I would point out, only in western culture. Right now billions of people grow up with a family/society first, and their are no individuals. The individual pieces never exceed the family itself. Whether you see this is good bad or indifferent, my point in individuality is taught or a learned/ unchecked behavior and not universal truth.

This is a good point. Our notions of "self" are largely culture-based programming, and this should not be overlooked. I'm not sure I go as far as Pinker's conclusions in The Blank Slate, in terms of how much this programming influences how our brains work, but I certainly concede this point.

(September 22, 2015 at 4:06 pm)Drich Wrote:
Quote:But, like a soldier joining a Special Ops fireteam, we can learn to behave as if  we were a single unit. To me, marriage is like that.
And I would argue this works only 50% of the time, or so say the marriage stats.

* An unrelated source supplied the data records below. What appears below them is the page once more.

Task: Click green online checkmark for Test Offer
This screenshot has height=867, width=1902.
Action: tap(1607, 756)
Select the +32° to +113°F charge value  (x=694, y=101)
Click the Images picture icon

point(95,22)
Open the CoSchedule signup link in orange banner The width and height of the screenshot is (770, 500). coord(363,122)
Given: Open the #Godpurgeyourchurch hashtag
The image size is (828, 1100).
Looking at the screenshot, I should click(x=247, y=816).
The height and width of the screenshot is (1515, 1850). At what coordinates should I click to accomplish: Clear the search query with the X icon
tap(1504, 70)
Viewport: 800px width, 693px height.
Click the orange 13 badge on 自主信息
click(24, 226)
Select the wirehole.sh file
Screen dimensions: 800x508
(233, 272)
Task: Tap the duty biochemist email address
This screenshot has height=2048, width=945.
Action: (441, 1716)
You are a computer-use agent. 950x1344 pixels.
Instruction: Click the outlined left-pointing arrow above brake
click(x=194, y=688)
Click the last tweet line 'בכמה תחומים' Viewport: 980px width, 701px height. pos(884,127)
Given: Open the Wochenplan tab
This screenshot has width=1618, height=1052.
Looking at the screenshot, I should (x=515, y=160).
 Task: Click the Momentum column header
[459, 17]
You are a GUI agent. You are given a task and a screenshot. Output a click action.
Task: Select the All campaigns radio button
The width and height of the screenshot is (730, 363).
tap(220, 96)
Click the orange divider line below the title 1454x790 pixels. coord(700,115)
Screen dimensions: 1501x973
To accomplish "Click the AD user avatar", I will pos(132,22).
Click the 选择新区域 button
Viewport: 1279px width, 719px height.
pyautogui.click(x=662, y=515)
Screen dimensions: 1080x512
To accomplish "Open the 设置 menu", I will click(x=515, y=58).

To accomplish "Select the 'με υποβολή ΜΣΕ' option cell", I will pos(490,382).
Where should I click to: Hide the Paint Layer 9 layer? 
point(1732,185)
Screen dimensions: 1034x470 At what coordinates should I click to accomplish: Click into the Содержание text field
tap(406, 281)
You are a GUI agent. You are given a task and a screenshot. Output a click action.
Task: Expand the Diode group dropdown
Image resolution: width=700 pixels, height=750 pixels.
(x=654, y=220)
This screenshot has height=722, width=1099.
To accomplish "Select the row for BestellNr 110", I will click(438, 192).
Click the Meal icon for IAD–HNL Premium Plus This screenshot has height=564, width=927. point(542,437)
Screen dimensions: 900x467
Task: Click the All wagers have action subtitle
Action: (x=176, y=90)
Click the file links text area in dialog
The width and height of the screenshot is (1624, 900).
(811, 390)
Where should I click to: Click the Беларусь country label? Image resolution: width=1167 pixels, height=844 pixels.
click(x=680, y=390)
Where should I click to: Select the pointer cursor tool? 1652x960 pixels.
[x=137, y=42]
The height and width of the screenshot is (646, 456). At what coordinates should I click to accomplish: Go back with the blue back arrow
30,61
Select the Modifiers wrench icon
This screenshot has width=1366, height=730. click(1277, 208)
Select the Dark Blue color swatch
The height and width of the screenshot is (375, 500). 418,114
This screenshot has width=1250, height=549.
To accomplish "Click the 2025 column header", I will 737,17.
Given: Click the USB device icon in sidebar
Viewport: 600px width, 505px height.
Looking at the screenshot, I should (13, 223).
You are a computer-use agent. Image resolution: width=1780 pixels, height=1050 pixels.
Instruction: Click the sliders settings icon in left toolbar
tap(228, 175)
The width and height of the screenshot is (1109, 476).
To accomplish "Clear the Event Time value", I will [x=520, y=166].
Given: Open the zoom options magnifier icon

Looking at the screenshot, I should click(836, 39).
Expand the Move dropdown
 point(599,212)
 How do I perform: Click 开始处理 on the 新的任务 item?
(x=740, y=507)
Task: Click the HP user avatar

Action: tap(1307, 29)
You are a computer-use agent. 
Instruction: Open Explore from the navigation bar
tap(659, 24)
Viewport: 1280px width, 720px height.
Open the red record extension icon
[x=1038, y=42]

True. However, modern studies have suggested fairly conclusively that only about half of the human race is biochemically equipped to be monogamous, on a genetic basis (genes for a set of neurochemical receptors that cause longterm mate-pair bonding). It's one of two strategies we seem to have evolved. The other is a "4 year itch" serial monogamist strategy in which a short-term bonding system causes romantic infatuation, which fades when the initial dopamine-reward-system ceases to be triggered by the person. In effect, there's a three-tiered sytem: a lust-attraction system, based on testosterone (yes, even in females), a romantic-infatuation system, based on dopamine, and a longterm pair-bonding system based on vasopressin (mainly in men) and oxytosin (mainly in women). You can read about it from the US National Institutes of Health, here:

http://www.ncbi.nlm.nih.gov/books/NBK97287/

In other words, marriage isn't for everyone, but we go on teaching that it is, and that "something is wrong with you" if you're not the marrying type, so a lot of people get married who should never do so. We expect 100% of couples to be faithful, and about half don't even have the systems to allow this sort of pair-bonding to happen. That 50% figure seems right in-line with that datum. I wish our society allowed people to be more honest about that. I'm a monogamist, but I've historically been attracted to women who turned out not to be. Undecided

(September 22, 2015 at 4:06 pm)Drich Wrote:
Quote:We are strong where the other is weak, and vice versa, and by working together it is possible to "survive, adapt, and overcome", as the military says, no matter what the situation is. I do not think that designating "the one with the penis is the leader" is a wise idea, simply because there may be times when you are out of your element but she is not, and her leadership could prove decisive in that situation.
...And if the one with the penis disagrees? then both parties circle the wagons battle it out.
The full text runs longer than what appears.